Я вижу, ему хочется, чтобы я согласилась, что кот неслыханно хорош».
Удивительно, но Ходасевич писал своему Мурру письма как старому доброму приятелю. Вот одно из них:
«Знаешь, здесь есть барышня — твоя сестренка, очень похожа на тебя лицом и глазами, даже смешно. Оказывается, у вашего брата сходство бывает такое же, как у нашего».
Ходасевич на примере своего любимого Мурра утверждал: «Коты часто настроены мечтательно и философически, они — живое воплощение поэзии и дивной гармонии, а потому — великолепные спутники поэтов».

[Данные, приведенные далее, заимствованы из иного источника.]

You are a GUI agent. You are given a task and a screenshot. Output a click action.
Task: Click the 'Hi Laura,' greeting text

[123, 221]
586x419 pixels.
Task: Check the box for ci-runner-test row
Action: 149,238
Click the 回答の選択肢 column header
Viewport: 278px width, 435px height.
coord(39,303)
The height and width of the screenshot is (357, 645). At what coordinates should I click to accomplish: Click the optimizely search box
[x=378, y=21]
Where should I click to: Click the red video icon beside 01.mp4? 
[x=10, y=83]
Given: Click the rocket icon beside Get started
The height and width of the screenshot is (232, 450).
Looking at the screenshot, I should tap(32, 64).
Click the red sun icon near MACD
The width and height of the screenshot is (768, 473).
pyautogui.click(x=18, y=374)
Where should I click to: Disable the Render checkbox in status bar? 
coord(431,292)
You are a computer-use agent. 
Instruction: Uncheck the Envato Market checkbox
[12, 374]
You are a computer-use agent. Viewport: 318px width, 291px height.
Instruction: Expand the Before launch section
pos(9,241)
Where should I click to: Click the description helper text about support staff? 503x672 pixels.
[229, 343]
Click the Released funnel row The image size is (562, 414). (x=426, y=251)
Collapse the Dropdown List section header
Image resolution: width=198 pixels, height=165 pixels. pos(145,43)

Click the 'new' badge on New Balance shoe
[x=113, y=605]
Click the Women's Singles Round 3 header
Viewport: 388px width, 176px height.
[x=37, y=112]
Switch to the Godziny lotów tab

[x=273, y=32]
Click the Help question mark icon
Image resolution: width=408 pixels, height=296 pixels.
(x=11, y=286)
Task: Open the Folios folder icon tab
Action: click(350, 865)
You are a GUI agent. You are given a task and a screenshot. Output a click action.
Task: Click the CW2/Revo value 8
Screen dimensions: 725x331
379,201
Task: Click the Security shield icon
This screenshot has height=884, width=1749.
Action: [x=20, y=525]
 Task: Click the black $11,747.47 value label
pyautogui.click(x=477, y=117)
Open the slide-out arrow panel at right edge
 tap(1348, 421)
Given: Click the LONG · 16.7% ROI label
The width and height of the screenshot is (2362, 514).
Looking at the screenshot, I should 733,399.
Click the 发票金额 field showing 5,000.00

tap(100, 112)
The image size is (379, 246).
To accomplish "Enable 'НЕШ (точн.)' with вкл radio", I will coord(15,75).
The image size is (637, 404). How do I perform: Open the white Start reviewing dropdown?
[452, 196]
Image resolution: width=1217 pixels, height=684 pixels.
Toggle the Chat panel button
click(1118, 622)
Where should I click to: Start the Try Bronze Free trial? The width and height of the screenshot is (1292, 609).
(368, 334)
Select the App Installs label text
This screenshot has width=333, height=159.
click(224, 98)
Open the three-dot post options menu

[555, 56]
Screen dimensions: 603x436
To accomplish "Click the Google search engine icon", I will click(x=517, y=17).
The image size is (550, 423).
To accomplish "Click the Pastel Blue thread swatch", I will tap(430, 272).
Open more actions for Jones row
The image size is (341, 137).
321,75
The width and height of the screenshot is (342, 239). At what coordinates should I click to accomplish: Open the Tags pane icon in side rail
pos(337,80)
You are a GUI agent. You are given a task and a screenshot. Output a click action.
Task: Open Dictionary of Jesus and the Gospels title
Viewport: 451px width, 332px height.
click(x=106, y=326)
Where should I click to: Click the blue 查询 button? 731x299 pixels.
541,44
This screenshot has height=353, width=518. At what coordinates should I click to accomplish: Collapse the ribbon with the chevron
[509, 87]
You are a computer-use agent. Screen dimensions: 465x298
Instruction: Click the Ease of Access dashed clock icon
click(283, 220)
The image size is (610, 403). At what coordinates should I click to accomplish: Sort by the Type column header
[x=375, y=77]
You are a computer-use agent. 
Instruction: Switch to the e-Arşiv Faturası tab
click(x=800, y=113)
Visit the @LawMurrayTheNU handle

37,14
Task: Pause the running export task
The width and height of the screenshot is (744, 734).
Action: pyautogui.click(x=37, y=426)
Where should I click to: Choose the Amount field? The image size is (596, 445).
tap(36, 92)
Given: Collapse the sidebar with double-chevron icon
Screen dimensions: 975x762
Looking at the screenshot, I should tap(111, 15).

Когда Мурр скончался в 1934 году, Ходасевич страшно горевал. Поэт Мандельштам (не Осип Эмильевич, а другой, Юрий Владимирович, литературный критик «первой волны» эмиграции) полез было с утешениями:
— Что вы, Владислав Фелицианович, ну околел кот.
— Сами вы околеете! — разозлился Ходасевич.
А еще Ю. В. Мандельштам вспоминал:
«Ходасевич любил котов. У него был черный Мурр.
— Почему коты такие хорошие, а люди такие дурные? — спросил меня раз Ходасевич.
Но когда котов хвалили за ум, он смеялся:
— Все-таки самый глупый наш знакомый умнее. Здесь дело в другом».
Когда Мурра не стало, Ходасевич посвятил ему такие стихи:
«Памяти кота Мурра» В забавах был так мудр и в мудрости забавен —
Друг утешительный и вдохновитель мой!
Теперь он в тех садах, за огненной рекой,
Где с воробьем Катулл и с ласточкой Державин.
О, хороши сады за огненной рекой,
Где черни подлой нет, где в благодатной лени
Вкушают вечности заслуженный покой
Поэтов и зверей возлюбленные тени!
Когда ж и я туда? Ускорить не хочу
Мой срок, положенный земному лихолетью,
Но к тем, кто выловлен таинственною сетью,
Все чаще я мечтой приверженной лечу.
И верится тогда: под элизейской сетью
Дерев невянущих — мы встретимся опять,
Два друга любящих, две тени, чтобы третью,
Равно нам милую, любовно поджидать.
В очерке «Младенчество» Ходасевич написал так:
«Существует ходячее мнение, будто бы кошки не приживаются к человеку, и будто бы они глупы. Их сравнивают с собаками. Я не люблю этих ребяческих рассуждений. Не стоит искать в животных маленького, расхожего ума. За таким умом лучше ходить просто в гости, потому что и самый глупый из наших знакомых все-таки умнее самой умной собаки. Кошки не любят снисходить до проявления мелкой сообразительности. Они не тем заняты. Они не умны, они мудры, что совсем не одно и то же. Сощуривая глаза, мой Наль погружается в таинственную дрему, а когда из нее возвращается — в его зрачках виден отсвет какого-то иного бытия, в котором он только что пребывал <…> Кошки настроены мечтательно и философически. Они непрактичны и не всегда считаются с обстоятельствами. Поэтому безоглядна их храбрость. Двухмесячный котенок, когда я его пугаю, не обращается в бегство, а спешит перейти в наступление. Они горды, независимы и любят рассчитывать только на себя. Поэтому дружба их лишена бурных проявлений и в ней нет ни намека на подхалимство. Обидевшись на вас, кот способен дуться по целым дням и целыми неделями, делая вид, что он вас не замечает. Кот решительно не желает сторожить ваш дом, потому что он вам не слуга. Но он любит быть вашим собеседником — молчаливым, мурлыкающим или мяукающим — всегда по-разному. Он любит спорт и хочет, чтоб вы разделяли его увлечение. Покойный Мурр являлся ко мне в любой час дня или ночи и до тех пор кричал (несколько в нос): „Сыграем! Сыграем!“ — покуда я не соглашался сыграть с ним в прятки. Он носился по комнатам, прячась за мебель и за портьеры и заставляя меня его отыскивать, и готов был длить забаву до бесконечности, хотя у меня уже ноги подкашивались от утомления. Зато и нет ничего более трогательного, чем кошачья дружба. Она проявляется в особенности тогда, когда плохи ваши обстоятельства или тяжело у вас на душе. Положительно могу утверждать, что стоило мне быть расстроенным — кот, до этой минуты не обращавший на меня внимания, тотчас приходил ласкаться».